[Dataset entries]
-=-=-=-=-

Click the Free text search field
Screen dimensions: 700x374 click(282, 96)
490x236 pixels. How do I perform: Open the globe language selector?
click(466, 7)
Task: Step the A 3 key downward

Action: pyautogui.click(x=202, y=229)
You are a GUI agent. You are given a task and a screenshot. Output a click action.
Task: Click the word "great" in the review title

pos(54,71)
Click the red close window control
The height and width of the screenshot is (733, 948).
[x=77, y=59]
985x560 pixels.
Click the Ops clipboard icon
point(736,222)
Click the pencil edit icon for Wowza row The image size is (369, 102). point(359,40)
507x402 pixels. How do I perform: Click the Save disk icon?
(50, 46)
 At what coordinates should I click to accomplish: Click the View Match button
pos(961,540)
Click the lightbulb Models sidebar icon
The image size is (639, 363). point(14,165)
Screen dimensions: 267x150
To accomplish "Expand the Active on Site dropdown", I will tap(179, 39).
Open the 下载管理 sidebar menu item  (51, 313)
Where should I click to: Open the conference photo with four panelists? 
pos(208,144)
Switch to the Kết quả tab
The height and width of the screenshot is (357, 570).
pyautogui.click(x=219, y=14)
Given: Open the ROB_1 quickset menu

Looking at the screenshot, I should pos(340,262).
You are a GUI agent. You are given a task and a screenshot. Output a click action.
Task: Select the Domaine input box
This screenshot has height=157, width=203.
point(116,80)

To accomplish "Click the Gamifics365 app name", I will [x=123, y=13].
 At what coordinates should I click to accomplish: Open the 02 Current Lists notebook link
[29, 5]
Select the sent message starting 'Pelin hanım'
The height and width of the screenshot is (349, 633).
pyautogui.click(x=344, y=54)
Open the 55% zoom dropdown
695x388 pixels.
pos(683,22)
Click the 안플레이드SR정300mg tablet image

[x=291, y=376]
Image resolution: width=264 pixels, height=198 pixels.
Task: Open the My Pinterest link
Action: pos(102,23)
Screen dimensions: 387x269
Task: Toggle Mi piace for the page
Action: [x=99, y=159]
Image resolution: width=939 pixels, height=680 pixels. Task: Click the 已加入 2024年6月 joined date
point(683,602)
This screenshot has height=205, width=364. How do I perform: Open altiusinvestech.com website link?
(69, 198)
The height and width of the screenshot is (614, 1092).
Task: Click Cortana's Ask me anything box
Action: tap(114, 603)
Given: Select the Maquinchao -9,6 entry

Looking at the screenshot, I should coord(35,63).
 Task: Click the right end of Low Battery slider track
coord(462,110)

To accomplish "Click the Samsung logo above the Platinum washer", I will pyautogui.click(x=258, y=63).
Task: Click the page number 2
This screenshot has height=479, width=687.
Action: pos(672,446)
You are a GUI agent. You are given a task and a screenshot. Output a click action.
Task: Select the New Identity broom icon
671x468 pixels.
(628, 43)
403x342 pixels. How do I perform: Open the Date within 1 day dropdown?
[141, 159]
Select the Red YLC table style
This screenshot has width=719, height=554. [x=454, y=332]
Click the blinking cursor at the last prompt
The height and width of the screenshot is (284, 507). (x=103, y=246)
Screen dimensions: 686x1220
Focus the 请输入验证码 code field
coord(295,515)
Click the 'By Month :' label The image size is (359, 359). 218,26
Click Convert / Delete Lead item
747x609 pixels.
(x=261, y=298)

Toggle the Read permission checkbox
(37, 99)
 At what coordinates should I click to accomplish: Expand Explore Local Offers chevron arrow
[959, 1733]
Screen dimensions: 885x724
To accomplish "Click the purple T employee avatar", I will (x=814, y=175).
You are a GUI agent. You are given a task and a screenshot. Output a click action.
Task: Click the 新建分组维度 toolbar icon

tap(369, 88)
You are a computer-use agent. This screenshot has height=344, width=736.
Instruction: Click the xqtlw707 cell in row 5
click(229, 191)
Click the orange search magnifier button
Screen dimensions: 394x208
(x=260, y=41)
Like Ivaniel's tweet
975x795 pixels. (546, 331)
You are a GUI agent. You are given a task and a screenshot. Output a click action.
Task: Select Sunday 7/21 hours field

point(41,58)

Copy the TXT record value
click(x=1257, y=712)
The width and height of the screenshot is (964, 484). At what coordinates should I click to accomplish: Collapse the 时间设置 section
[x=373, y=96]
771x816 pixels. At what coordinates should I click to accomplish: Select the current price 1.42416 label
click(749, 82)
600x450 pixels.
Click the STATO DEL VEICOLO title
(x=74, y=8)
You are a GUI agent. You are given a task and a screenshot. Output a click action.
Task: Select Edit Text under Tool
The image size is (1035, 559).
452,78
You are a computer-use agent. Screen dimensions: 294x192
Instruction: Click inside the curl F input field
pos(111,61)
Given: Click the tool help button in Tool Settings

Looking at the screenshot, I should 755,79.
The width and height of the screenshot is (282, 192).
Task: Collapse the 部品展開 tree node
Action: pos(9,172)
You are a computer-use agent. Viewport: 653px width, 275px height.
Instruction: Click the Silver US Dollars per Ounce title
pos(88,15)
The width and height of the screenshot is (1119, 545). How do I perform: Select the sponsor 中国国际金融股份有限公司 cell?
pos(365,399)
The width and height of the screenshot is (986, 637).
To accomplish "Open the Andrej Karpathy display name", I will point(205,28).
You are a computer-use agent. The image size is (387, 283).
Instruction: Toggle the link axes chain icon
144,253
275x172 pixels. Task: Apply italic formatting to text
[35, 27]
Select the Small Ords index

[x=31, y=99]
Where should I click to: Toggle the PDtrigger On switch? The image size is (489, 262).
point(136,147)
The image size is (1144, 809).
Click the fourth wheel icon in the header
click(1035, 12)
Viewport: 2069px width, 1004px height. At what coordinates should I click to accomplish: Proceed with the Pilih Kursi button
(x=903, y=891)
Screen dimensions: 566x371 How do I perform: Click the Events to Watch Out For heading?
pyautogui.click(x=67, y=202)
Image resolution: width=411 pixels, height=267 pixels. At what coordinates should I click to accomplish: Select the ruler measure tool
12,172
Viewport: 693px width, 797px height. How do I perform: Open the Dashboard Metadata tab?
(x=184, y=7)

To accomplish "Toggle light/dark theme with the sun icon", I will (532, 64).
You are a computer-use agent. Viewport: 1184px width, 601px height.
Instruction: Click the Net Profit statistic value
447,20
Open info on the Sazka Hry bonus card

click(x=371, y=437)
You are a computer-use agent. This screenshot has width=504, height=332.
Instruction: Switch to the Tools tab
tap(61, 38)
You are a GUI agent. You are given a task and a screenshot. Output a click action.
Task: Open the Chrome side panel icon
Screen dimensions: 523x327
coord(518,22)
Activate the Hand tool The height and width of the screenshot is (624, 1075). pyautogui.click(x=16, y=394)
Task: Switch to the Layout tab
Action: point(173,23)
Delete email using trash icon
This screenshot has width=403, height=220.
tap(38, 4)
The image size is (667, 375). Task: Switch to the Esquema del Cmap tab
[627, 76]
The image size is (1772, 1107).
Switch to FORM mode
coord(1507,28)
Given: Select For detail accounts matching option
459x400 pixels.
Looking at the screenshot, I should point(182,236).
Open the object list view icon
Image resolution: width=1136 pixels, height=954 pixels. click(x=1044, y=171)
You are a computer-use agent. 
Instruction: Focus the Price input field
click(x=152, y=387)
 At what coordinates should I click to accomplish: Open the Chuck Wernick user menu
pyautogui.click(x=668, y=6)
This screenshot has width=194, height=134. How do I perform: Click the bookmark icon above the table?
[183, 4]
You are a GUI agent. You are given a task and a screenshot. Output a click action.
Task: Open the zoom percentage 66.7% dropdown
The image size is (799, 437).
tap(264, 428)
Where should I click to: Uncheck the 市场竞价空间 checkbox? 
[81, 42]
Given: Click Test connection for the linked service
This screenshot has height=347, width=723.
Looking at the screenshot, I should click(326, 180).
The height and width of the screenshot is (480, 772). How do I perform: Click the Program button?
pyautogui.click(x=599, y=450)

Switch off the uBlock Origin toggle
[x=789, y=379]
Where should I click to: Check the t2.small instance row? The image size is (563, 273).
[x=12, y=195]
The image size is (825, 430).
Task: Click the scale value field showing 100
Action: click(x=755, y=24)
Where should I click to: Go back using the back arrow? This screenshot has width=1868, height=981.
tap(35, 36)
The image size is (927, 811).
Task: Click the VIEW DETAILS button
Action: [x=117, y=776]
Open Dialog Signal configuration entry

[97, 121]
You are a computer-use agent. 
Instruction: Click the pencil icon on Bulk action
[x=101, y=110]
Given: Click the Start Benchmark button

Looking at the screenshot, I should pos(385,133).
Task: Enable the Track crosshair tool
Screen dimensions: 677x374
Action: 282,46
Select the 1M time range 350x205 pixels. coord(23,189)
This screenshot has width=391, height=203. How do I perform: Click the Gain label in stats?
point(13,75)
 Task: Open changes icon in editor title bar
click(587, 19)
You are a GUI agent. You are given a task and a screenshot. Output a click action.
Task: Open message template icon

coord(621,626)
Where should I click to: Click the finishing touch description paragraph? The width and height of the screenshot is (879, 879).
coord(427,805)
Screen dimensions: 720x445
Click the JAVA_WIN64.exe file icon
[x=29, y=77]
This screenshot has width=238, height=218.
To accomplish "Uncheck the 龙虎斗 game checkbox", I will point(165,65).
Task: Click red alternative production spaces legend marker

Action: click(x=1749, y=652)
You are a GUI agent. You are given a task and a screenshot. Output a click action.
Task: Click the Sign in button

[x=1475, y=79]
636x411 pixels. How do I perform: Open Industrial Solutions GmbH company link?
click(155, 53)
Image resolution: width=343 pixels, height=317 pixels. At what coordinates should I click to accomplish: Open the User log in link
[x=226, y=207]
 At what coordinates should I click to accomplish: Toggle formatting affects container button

-=-=-=-=-

◆ WHAT IS BEING ASKED ◆
Copy the data above verbatim, everything from the line containing "Open the 55% zoom dropdown" down to the line containing "Action: [x=99, y=159]", both of these lines included.

◆ SOLUTION FOR THIS PROBLEM ◆
Open the 55% zoom dropdown
695x388 pixels.
pos(683,22)
Click the 안플레이드SR정300mg tablet image

[x=291, y=376]
Image resolution: width=264 pixels, height=198 pixels.
Task: Open the My Pinterest link
Action: pos(102,23)
Screen dimensions: 387x269
Task: Toggle Mi piace for the page
Action: [x=99, y=159]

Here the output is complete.